- _What is expected_
Please copy the items from the line containing "Select the Japan flag icon" through the line containing "The width and", and replace "Japan" with "Canada" while leaving everything else unchanged.

___ Record list ___

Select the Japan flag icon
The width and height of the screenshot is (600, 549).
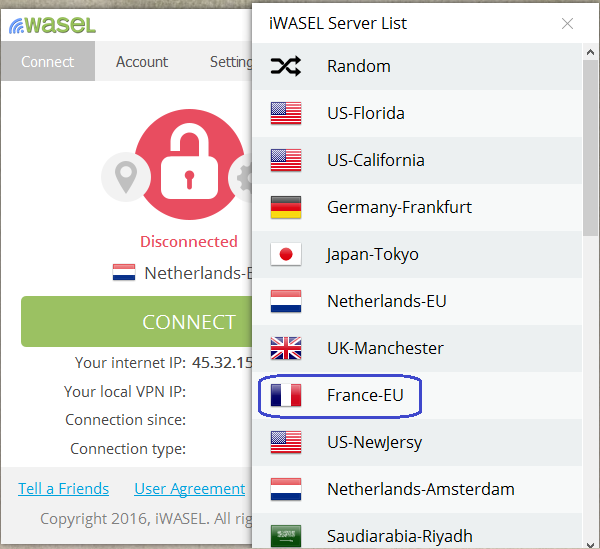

___
___ Record list ___

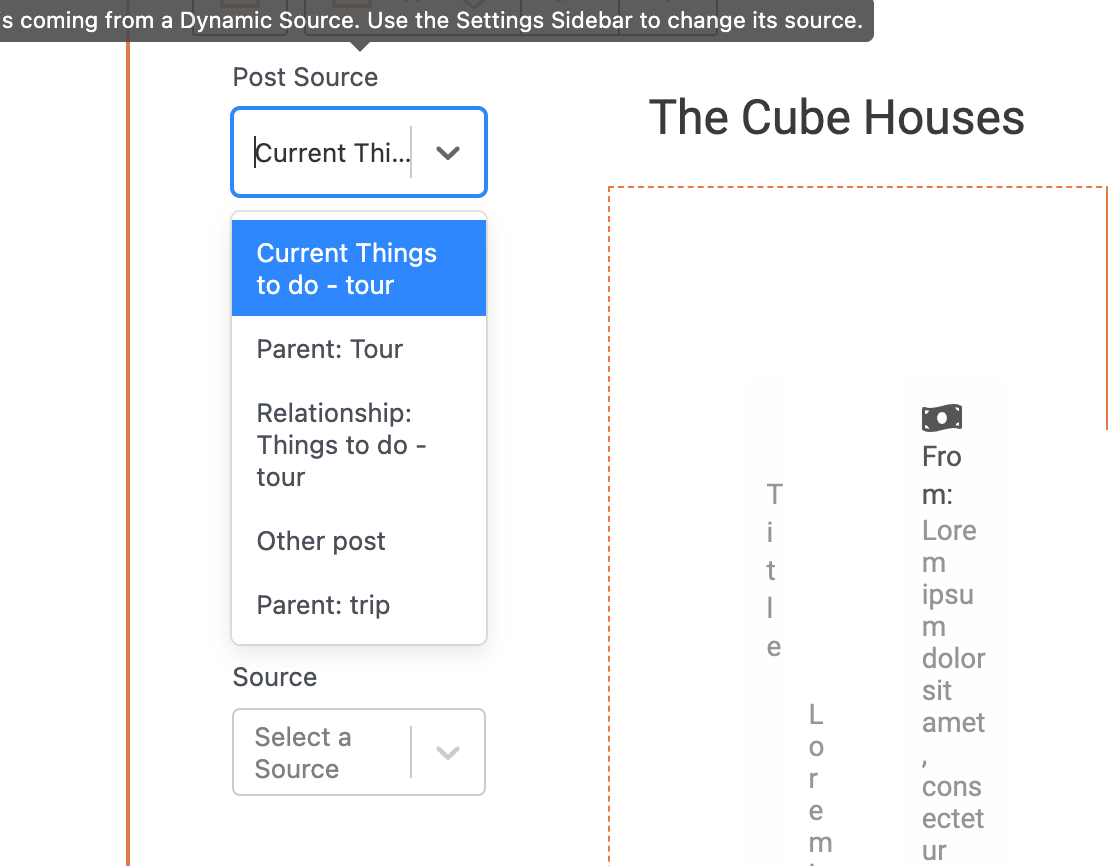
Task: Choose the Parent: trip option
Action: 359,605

___
___ Record list ___

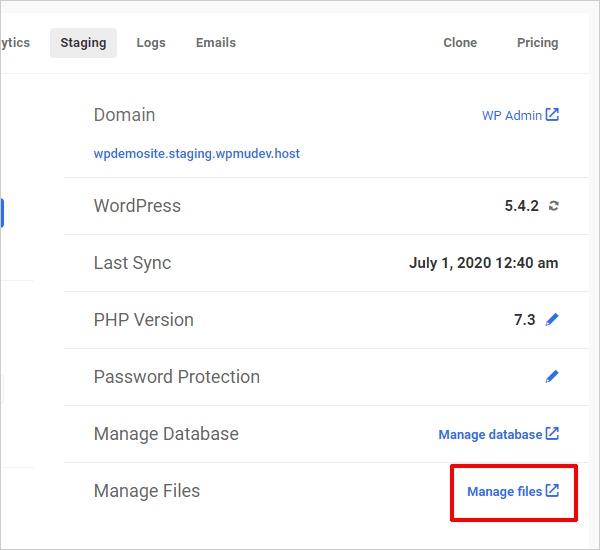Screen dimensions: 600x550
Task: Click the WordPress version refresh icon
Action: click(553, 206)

___

- _Solved problem_
Select the Canada flag icon
The width and height of the screenshot is (600, 549).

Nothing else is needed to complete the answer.